What is expected: Show each line in the items below that contains the word "width".

··· Source records ···

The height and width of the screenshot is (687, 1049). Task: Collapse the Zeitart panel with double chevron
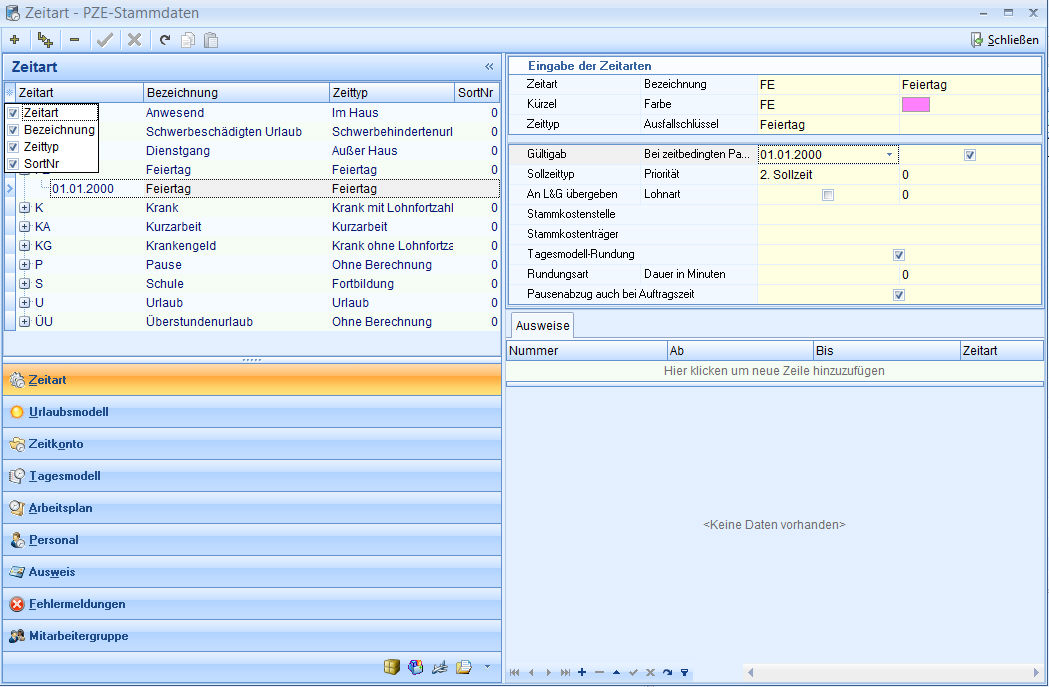coord(489,67)
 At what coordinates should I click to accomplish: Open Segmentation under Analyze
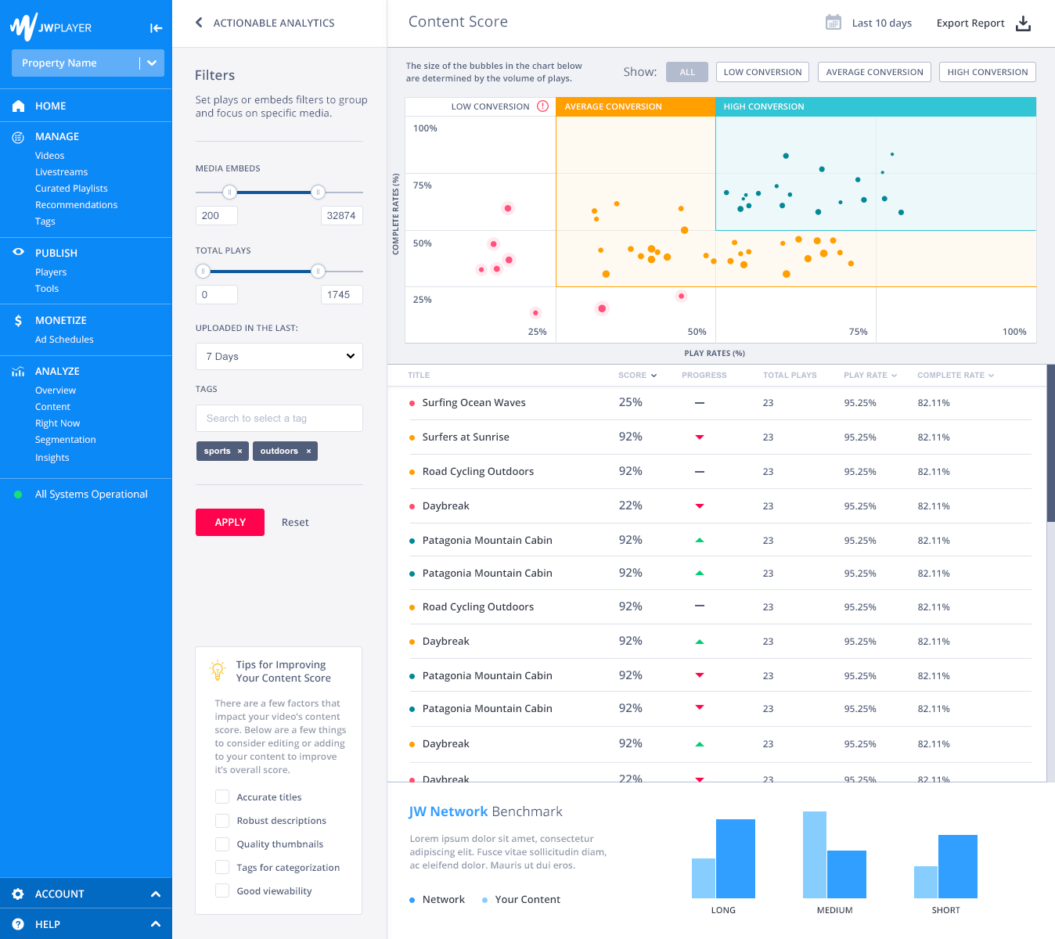[65, 440]
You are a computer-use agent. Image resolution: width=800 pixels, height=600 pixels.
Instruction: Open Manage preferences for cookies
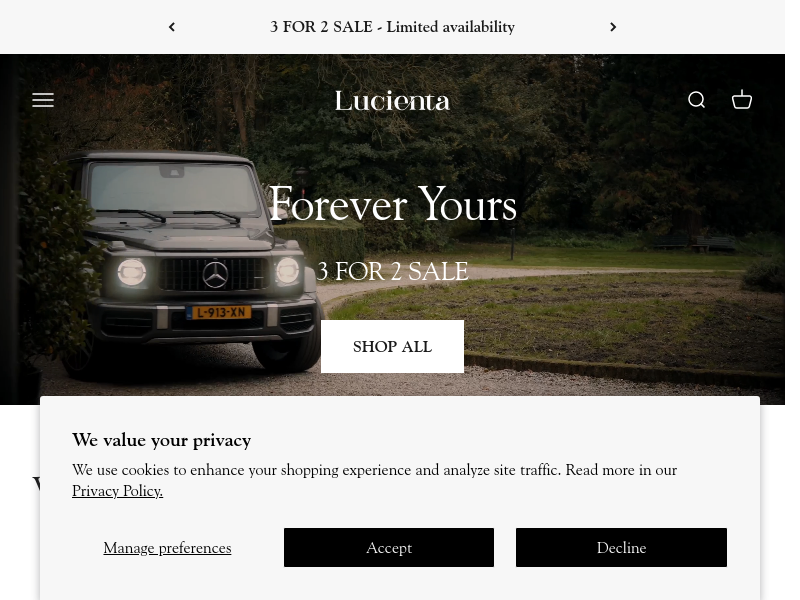(167, 548)
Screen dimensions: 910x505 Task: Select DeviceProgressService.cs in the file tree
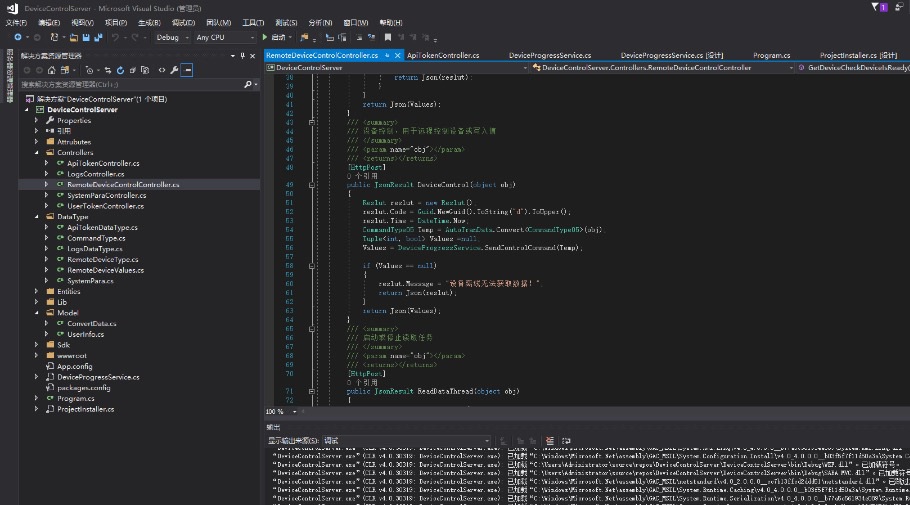tap(98, 377)
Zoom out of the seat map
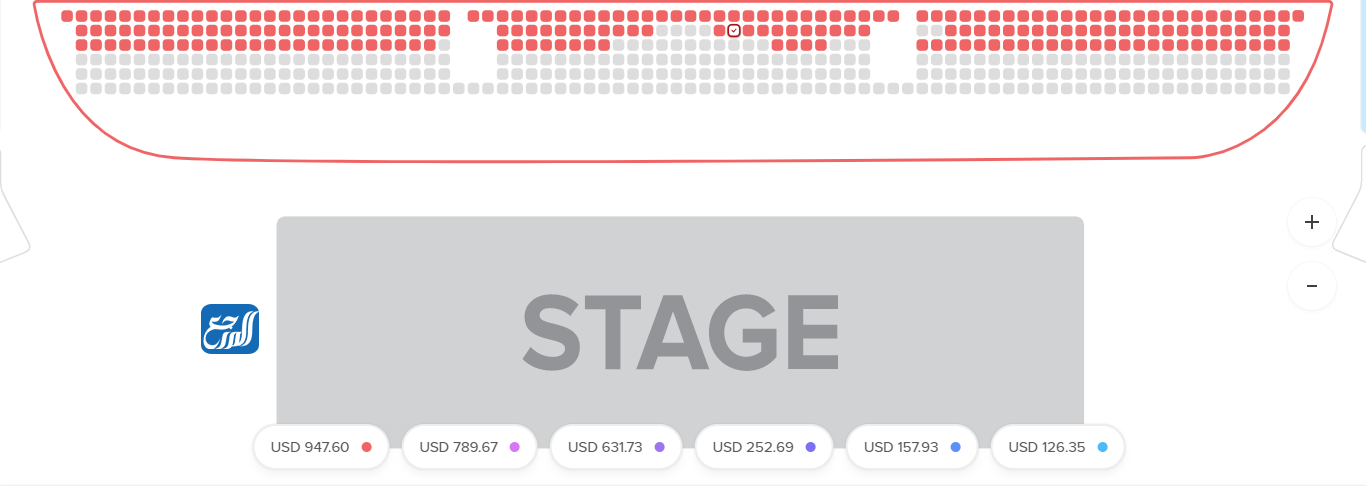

···

Written answer:
The height and width of the screenshot is (687, 1049). Task: Collapse the Zeitart panel with double chevron
You are a computer-use agent. Image resolution: width=800 pixels, height=600 pixels.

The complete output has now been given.